Work item:
Here is the listing. Report each line in it that contains the string "button".

Supplied material:
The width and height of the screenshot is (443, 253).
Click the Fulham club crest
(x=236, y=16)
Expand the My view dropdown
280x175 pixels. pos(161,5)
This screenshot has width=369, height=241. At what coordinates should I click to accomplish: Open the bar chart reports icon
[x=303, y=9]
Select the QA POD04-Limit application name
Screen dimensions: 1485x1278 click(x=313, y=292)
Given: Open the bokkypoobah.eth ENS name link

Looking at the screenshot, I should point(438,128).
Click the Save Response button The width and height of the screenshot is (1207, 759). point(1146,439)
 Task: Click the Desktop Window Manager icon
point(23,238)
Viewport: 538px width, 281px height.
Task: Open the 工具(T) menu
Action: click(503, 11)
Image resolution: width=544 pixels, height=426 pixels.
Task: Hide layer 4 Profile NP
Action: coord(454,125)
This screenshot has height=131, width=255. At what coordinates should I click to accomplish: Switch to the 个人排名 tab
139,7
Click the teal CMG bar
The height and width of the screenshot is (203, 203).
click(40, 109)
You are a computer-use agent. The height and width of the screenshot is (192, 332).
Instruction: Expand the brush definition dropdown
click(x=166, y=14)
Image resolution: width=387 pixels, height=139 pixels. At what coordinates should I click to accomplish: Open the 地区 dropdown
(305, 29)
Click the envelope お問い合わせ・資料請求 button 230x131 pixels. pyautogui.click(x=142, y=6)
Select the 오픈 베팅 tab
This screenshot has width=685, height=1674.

Response to the task:
Click the Save Response button The width and height of the screenshot is (1207, 759). point(1146,439)
Click the envelope お問い合わせ・資料請求 button 230x131 pixels. pyautogui.click(x=142, y=6)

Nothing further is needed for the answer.